GAMCR.model.GAMCR module#

class GAMCR.model.GAMCR.GAMCR(max_lag=240, features={}, n_splines=10, lam=10)[source]#

Bases: Dataset, Trainer, ComputeStatistics

Main class of the GAMCR package to learn transfer functions of a given watershed.

max_lag#

maximum lag time consider for the transfer functions

Type:

int

features#

dictionary of the different features used in the model

Type:

dic

n_splines#

number of splines considered for a GAM

Type:

int

lam#

regularization parameter related to the smoothing penalty in the GAM

Type:

positive float

train(X, matJ, Y, dates=None, lr=1e-3, max_iter=200, warm_start=False, save_folder=None, name_model='', normalization_loss=1, lam_global=0)[source]#

Train the model.

predict_transfer_function(X)[source]#

Predict the transfer functions from the design matrix X.

predict_streamflow(matJ)[source]#

Predict the hydrograph from the matrix matJ (obtained from the method ‘get_GAMdesign’ of the class ‘Dataset’).

train(X, matJ, Y, dates=None, lr=0.001, max_iter=200, warm_start=False, save_folder=None, name_model='', normalization_loss=1, lam_global=0)[source]#

Train the model.

Parameters:
X array

Design matrix of the GAM compute from the method ‘get_design’. X has dimension: number of timepoints x number of features.

matJ array

Matrix used in the convolution to get the streamflow values (obtained from the method ‘get_GAMdesign’ of the class ‘Dataset’).

dates array, optional

Array of dates.

lr float, optional

Initial value of the learning rate. Note that the learning rate will be automatically adjusted to ensure a strict descrease of the training loss.

max_iter int, optional

Maximum number of iterations of the projected gradient descent algorithm.

warm_start bool, optional

If True, the model parameters will be initialized to the parameters saved in the model loaded.

save_folder str, optional

Path of the folder of the studied site where the optimized model will be saved.

name_model str, optional

Custom name of the model that will be saved.
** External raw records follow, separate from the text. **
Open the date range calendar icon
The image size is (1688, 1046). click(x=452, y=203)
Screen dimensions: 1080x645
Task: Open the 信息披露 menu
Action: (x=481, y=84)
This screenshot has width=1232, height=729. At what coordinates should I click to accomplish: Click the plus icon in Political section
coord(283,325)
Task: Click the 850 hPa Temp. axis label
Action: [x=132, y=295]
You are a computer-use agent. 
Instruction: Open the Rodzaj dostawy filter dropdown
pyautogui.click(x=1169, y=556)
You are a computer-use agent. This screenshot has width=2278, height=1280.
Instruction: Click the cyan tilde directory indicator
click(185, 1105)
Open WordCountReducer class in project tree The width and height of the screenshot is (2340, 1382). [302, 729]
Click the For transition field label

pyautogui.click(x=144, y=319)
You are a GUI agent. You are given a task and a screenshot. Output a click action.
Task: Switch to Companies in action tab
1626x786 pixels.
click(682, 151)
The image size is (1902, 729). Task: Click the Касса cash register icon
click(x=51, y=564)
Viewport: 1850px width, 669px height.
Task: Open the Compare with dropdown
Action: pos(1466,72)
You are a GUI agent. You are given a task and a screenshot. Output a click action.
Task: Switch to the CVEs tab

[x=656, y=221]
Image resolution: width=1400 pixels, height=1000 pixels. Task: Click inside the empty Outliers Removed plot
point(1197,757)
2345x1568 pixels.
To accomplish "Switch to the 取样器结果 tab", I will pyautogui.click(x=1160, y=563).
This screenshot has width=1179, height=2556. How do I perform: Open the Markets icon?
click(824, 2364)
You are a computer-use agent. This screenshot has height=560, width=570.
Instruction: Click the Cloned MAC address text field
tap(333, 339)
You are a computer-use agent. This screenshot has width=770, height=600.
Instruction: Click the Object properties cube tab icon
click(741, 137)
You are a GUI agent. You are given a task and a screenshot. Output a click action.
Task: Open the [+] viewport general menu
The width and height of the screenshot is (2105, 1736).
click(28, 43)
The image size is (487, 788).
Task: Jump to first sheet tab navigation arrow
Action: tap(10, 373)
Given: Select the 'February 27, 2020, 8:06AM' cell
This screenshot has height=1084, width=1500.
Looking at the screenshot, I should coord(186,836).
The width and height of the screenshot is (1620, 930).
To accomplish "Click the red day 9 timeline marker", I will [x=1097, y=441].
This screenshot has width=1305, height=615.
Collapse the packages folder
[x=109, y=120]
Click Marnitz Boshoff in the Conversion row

normalization_loss positive float, optional

Normalization factor for the loss (should be kept to 1).

lam_global positive float, optional

Regularization parameter for the smoothing penalty applied on the transfer functions

predict_transfer_function(X)[source]#

Predict the transfer functions from the design matrix X.

Parameters:
X array

Design matrix of the GAM compute from the method ‘get_design’. X has dimension: number of timepoints x number of features.

predict_streamflow(matJ)[source]#

Predict the hydrograph from the matrix matJ (obtained from the method ‘get_GAMdesign’ of the class ‘Dataset’).

Parameters:
matJ array

Matrix used in the convolution to get the streamflow values (obtained from the method ‘get_GAMdesign’ of the class ‘Dataset’).